What is needed
Count the lines below that contain the string "Output", treating uppercase and lowercase as different. Reply with the number alone.

Supplied material
□ □ □
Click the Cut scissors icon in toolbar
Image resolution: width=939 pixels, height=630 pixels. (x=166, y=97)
□ □ □
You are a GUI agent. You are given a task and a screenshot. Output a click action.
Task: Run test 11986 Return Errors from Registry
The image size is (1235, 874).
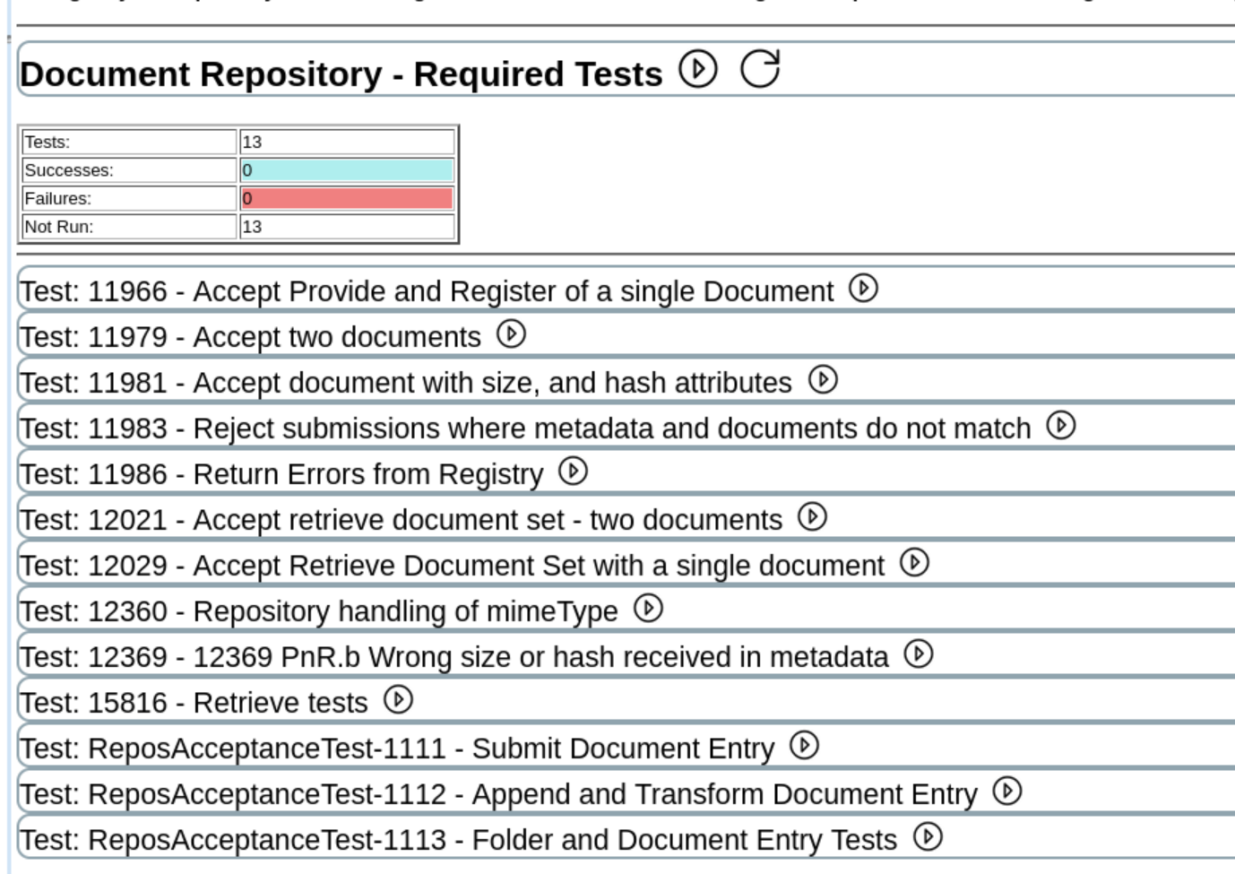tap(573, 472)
□ □ □
Solution to this problem
1